De acordo com o jornalista Lucas Nobile, autor de uma das biografias da diva, Dona Ivone Lara conheceu Maria Bethânia em 1978. Foram apresentadas por Rosinha de Valença, uma amiga em comum, no apartamento da violonista em Copacabana. Ivone mostrou pra ela algumas músicas e o autor garante que a cantora baiana gostou muito de Minha Verdade

Mas pirou de verdade quando escutou a compositora cantarolar algo fora do combinado.

Em artigo escrito por Nelson Motta, ele conta que Dona Ivone "(...)explicou que aquele era apenas um trecho, só tinha seus versos iniciais, o refrão 'Sonho meu, sonho meu. Vai buscar quem mora longe, sonho meu'. Bethânia ficou encantada. No mesmo dia, assim que chegou em casa, Dona Ivone ligou para o parceiro Délcio Carvalho e o chamou para completar o samba(...)"

E deu no que deu.

Sonho meu, sonho meu
Vai buscar quem mora longe, sonho meu
Sonho meu, sonho meu
Vai buscar quem mora longe, sonho meu
Vai mostrar esta saudade, sonho meu
Com a sua liberdade, sonho meu
No meu céu a estrela guia se perdeu
A madrugada fria só me traz melancolia
Sonho meu
 
 
Sinto o canto da noite na boca do vento
Fazer a dança das flores no meu pensamento
Traz a pureza de um samba
Sentido, marcado de mágoas de amor
Um samba que mexe o corpo da gente
E o vento vadio embalando a flor

O refrão teria nascido em um sonho da compositora. 

Na biografia da sambista assinada por Nobile - Dona Ivone Lara, a Primeira Dama do Samba - consta que Bethânia exigiu a canção pra ela, do jeito que fosse. Mesmo incompleta! Mas graças ao talento de Ivone e Délcio, em apenas dois meses, Sonho Meu estava no estúdio de gravação para ser lançada no disco Álibi. A gravação original da composição recebeu tratamento de joia, num dueto/duelo entre Maria Bethânia e Gal Costa. 

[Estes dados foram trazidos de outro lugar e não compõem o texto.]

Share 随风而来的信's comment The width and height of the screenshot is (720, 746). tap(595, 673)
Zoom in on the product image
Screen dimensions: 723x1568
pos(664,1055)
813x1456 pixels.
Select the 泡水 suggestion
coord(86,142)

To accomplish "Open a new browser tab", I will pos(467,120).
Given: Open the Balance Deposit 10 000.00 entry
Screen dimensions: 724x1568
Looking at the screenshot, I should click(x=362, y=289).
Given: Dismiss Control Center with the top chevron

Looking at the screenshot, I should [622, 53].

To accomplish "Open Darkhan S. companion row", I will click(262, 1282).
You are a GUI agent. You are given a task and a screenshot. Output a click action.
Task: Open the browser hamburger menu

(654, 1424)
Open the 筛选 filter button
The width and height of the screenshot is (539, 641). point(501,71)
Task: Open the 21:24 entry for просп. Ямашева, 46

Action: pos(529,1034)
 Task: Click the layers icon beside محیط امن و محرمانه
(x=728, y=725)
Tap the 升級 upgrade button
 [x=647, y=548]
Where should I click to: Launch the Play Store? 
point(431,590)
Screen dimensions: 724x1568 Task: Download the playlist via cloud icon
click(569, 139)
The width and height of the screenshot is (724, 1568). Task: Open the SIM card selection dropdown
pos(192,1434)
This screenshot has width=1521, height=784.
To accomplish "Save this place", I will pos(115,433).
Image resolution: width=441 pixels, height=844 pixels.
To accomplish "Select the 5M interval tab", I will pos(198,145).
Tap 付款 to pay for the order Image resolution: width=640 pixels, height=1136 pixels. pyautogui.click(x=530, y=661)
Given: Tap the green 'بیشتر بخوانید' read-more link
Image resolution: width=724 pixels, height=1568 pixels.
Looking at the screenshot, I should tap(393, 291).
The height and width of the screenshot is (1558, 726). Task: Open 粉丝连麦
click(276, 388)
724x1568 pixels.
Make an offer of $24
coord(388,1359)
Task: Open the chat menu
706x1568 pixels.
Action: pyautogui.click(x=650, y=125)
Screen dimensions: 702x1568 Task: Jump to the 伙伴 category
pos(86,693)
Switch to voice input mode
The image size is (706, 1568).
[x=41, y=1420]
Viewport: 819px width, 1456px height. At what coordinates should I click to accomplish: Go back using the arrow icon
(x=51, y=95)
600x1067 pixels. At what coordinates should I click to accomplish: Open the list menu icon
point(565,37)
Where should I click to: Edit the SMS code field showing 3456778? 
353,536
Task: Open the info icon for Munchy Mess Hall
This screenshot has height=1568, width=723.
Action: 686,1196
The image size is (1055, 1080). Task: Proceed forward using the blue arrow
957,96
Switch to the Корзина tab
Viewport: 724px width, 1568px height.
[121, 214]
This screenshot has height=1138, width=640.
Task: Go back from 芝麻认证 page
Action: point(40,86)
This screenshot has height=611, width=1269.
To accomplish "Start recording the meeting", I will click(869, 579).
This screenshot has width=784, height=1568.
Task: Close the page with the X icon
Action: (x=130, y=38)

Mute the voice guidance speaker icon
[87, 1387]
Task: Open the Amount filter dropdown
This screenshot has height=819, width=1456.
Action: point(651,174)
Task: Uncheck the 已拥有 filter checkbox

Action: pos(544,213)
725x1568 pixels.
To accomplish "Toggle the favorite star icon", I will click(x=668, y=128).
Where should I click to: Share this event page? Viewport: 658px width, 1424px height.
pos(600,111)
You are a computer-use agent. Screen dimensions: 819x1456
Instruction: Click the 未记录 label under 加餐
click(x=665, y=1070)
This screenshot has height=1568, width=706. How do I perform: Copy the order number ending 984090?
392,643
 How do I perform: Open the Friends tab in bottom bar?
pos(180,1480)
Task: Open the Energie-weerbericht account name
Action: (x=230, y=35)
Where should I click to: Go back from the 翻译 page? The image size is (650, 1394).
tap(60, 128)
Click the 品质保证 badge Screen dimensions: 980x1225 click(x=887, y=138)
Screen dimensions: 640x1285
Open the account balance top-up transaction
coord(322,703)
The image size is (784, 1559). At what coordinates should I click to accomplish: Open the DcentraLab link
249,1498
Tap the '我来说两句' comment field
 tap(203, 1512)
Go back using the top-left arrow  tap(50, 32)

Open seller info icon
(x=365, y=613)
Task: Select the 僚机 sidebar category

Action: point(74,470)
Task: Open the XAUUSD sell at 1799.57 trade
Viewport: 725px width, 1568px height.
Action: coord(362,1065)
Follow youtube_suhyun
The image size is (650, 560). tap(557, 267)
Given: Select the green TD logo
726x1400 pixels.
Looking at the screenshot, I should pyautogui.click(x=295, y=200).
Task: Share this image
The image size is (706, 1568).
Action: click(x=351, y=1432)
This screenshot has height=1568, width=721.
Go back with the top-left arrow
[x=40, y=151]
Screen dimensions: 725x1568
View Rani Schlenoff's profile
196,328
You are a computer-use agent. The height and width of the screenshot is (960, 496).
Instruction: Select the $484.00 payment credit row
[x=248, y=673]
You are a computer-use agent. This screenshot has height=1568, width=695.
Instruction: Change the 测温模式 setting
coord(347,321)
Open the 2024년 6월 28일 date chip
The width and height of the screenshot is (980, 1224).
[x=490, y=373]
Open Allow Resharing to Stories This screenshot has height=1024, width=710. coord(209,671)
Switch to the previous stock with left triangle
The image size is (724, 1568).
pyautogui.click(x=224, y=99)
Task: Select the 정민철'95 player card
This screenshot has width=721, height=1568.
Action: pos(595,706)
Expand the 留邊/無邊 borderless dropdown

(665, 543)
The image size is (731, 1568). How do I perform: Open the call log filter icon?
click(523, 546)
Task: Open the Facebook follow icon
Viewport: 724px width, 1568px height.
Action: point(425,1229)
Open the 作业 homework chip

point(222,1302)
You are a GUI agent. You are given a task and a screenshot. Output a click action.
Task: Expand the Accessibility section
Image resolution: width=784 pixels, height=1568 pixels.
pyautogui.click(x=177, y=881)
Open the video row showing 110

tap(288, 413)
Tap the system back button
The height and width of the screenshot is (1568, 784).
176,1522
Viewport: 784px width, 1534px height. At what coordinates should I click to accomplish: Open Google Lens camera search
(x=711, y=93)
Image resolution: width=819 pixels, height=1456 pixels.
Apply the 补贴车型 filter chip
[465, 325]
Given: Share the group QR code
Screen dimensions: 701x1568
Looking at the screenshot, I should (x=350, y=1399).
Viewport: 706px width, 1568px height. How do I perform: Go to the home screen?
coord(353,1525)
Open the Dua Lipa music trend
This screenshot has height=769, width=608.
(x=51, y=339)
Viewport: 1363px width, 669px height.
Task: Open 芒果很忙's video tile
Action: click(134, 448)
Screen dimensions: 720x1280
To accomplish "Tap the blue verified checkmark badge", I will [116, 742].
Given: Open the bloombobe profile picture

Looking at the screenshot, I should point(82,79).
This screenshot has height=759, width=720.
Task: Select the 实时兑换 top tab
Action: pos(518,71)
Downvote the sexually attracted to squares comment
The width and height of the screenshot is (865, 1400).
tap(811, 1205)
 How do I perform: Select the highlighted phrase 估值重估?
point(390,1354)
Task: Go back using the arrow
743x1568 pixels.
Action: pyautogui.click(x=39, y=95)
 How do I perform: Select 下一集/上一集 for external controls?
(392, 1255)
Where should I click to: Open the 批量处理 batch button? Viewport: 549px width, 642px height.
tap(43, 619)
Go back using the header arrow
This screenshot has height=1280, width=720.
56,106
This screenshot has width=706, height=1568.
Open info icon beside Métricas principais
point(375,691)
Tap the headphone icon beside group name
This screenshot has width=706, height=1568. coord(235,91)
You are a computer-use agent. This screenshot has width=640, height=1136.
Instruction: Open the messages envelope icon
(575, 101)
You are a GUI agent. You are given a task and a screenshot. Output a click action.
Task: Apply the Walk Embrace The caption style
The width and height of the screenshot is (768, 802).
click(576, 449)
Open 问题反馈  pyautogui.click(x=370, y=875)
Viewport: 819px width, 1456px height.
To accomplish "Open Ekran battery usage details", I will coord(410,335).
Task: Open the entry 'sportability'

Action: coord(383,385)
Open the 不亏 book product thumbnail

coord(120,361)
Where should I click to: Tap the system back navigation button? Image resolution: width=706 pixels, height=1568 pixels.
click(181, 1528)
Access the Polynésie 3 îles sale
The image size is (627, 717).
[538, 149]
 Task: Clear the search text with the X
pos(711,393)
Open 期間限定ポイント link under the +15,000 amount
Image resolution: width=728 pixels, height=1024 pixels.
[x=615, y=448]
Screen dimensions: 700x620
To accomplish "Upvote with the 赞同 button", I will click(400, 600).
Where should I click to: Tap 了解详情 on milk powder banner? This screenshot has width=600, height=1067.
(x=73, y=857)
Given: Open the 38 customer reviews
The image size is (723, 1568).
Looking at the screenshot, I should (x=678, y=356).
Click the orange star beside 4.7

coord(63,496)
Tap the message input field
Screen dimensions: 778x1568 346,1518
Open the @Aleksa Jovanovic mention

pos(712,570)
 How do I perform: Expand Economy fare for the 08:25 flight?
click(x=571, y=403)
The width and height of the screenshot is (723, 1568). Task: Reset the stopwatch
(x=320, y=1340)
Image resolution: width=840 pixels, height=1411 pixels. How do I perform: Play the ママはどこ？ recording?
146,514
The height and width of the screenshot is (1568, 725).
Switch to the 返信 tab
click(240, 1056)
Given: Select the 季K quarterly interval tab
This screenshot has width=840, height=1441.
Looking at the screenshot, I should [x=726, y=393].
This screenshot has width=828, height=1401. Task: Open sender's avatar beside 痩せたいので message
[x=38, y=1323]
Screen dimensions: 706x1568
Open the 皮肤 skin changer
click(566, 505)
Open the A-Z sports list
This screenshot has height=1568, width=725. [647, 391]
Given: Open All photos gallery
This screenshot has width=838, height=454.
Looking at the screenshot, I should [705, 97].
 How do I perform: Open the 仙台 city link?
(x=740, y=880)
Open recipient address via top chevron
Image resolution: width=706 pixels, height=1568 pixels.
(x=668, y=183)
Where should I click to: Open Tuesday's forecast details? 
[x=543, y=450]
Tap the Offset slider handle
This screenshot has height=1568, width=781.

O vídeo acima é uma preciosidade: tem o registro do encontro de Bethânia, Gal, Rosinha de Valença e Ivone, no palco, cantando a música.
A gravação é de 1979, em comemoração ao dia dos trabalhadores. Dá pra sentir a eletricidade na plateia a cada verso. Foi, de fato, um imenso sucesso popular e abriu muitas portas para Dona Ivone Lara.

Isso aos 56 anos! 

Mais do que um samba curto e fácil de guardar, Sonho Meu também se tornou um dos hinos pela volta ao Brasil dos exilados pela ditadura militar, imposta ao país após o Golpe de 1964. Enfim! Uma canção que embalou muitos e muitos sonhos, que acabaram se tornando realidade.